Sometimes, you just want a burger. If you’ve been following this blog for any amount of time, burgers are one of my passions, and something I spend a lot of time seeking out. And there are a lot of burger places getting press these days.
This time, a trip to Washington, DC, was a good opportunity to knock another burger joint off of the list. So I sent out an invite to some of my DC area friends. Spike Mendelsohn’s (we all remember him, the hat-wearing “culinary boner” guy from Top Chef season 4) Good Stuff Eatery was about 15 minutes’ walk from my hotel, right down the street from Tune Inn (which I’d also write up, but it’s been about five years since I’ve been there). So my regular DC friends Allie (who last joined us at Ben’s Chili Bowl) and Steve (who was in last year’s Manhattan Death March) were joined by Steve’s coworker Dennis (who asked if I “was the guy from New Hampshire who photographed his food”, I guess my reputation as a bacon photographer precedes me…) and we rendezvoused at Good Stuff.
I never know what to get at a burger joint. I always vacillate between getting a fairly fancy burger, or getting a simple cheeseburger (since the simplicity of a basic cheeseburger doesn’t allow a lot of opportunity to hid mistakes under topics. It’s just a burger, chees and a bun). After a lot of back and forth on the menu, I decided that today was more hawk than dove, and settled on the Big Stuff Bacon Meltdown: two patties, several strips of bacon, cheese, tomato, onion, pickle, burger sauce, and lettuce (oddly, some sort of leafy fancy lettuce and not iceberg or romaine). It was a bit overkill on the toppings, but it was a decent overall burger. Good beef quality with good juicy interior (could use a little more sear on the patty), nicely toasted bun (albeit with a lot of sesame seeds, and the kitchen staff seems to think they need to squish it). Overall topping to burger ratio pretty decent (due to the two patties), and it held together nicely. However, between the lack of sear on the beef and the squished bun not absorbing anything, this was also a bit of a grease fest.
One place that that Good Stuff shined, however, was the fries. The fries were really good. Nice crisp exterior and good fluffy interior. Slightly greasy, with a bit of a peanut taste from the oil, but not overkill. These were the “village” fries, with thyme, rosemary, and sea salt, and the herbs were good, and not applied lightly. The whole bag smelled like a Simon and Garfunkel song, and the result was actually rather pleasant.

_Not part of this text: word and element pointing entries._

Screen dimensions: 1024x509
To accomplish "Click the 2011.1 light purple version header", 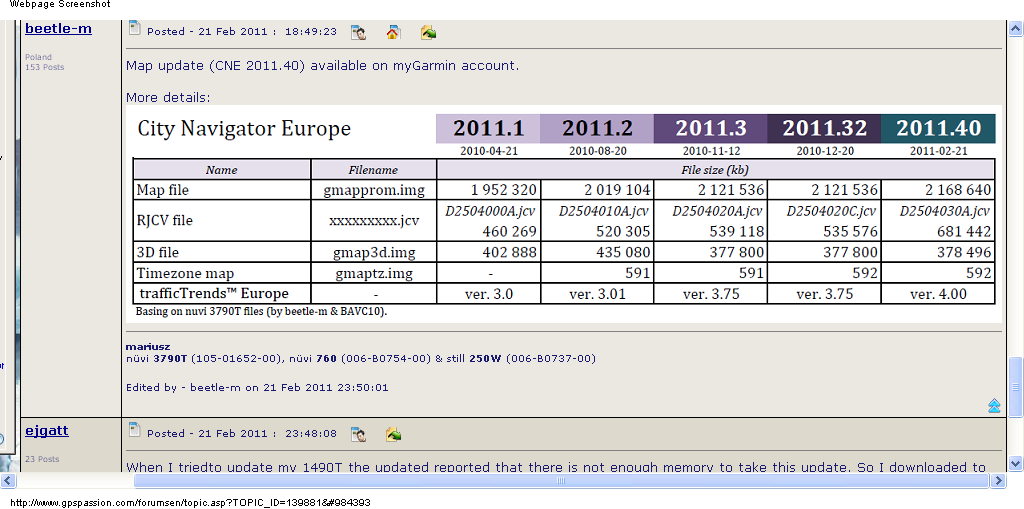I will point(488,128).
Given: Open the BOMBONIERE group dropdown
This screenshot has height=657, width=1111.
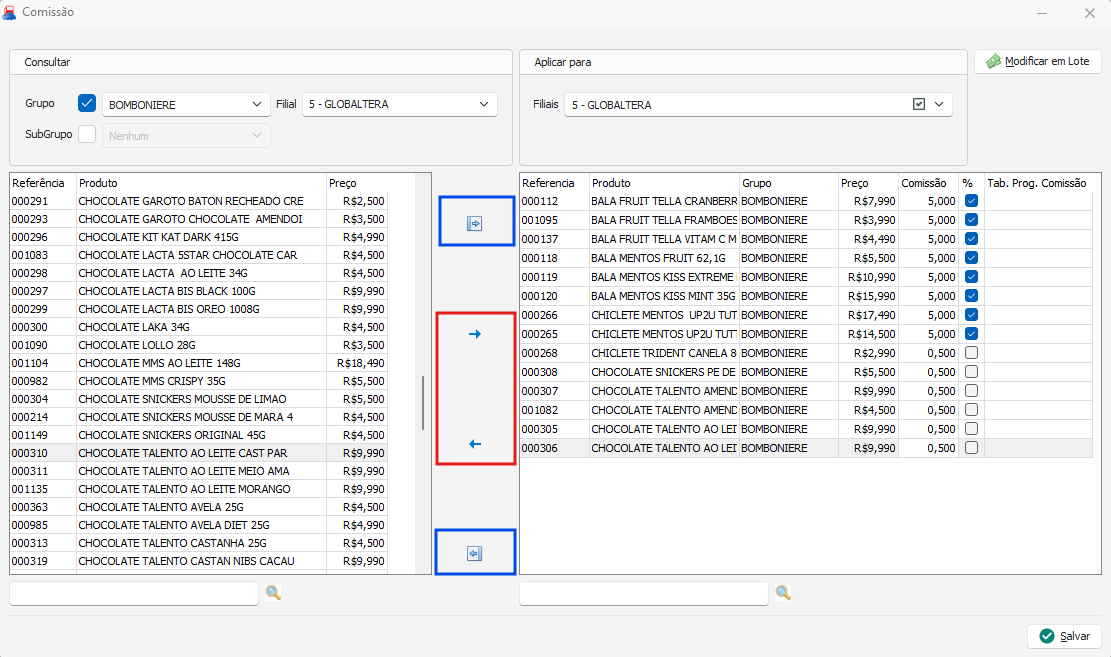Looking at the screenshot, I should (185, 104).
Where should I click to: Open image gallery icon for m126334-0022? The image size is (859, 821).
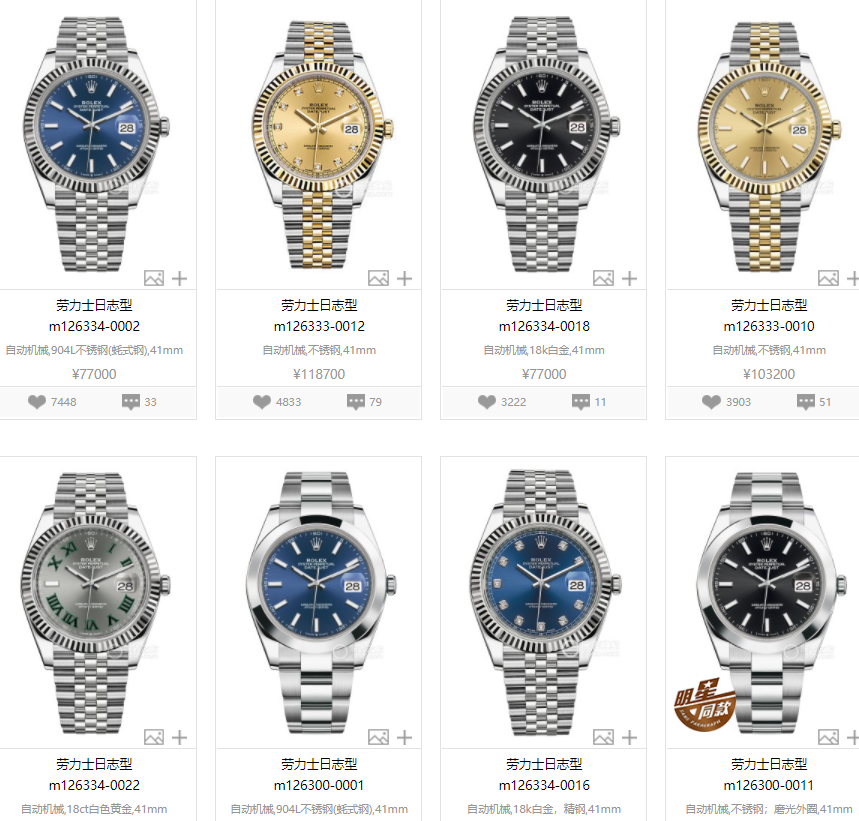tap(154, 737)
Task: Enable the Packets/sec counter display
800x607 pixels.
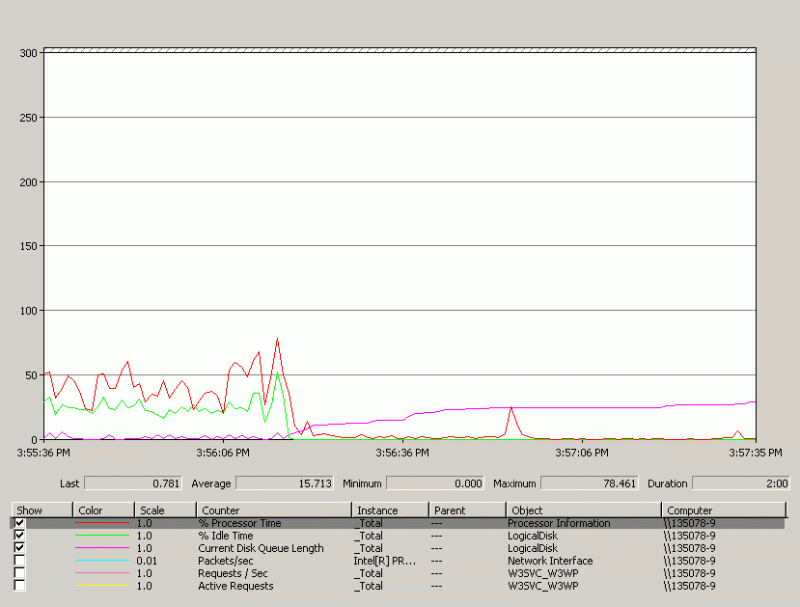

One question, though: Why do so many places like this squish my burger? You take a perfectly good burger, and appear to have the heaviest member of your kitchen staff sit upon it after wrapping it… Seriously, between an overwrapping fetish (Good Stuff packs all orders to go, no matter what… if eating there, grab a little tray) and the apparent requirement for my burger to be compacted, it takes something away from the experience. I’m certainly not likely to get a burger like their advertising materials, since nobody sat on those. I’m not solely annoyed at Good Stuff, by the way, this is a fairly regular problem at burger joints. It’s certainly also occurring over at Five Guys, who generally make me a good burger, but one that is foil-wrapped, and apparently stepped on by a large orangutan escaped from the National Zoo. Seriously, you go to all the steps of making a decent burger, and then squish the hell out of it? Are they making the kitchen staff read Edwin Abbott’s Flatland? I really don’t get it.
Still, not a bad burger for $7.95, especially in the District, but there are a lot of decent $7.95 burgers. Too bad I’ll be eating salads for a few days making up for this…
As it turns out, their salads are quite tasty too, so just go back to the same place to eat your penitential salads. The only difficulty would be if someone were to get an extra order of fries and leave it in arm’s reach!
Nice messy looking burger Kaszeta! The fries look awesome too, I first thought they were fried zucchini. I know what you mean about ordering burgers, whether to go simple or fancy… Oh the hard choices. 🙂
Yeah, they do look a bit dark, but that’s not uncommon with twice-cooked fries.
If I go back, they had a pretty good looking condiment bar for the fries (various flavored mayos, mostly), but seeing that I ordered such an over-the-top burger, I wasn’t about to add mayo to the mix.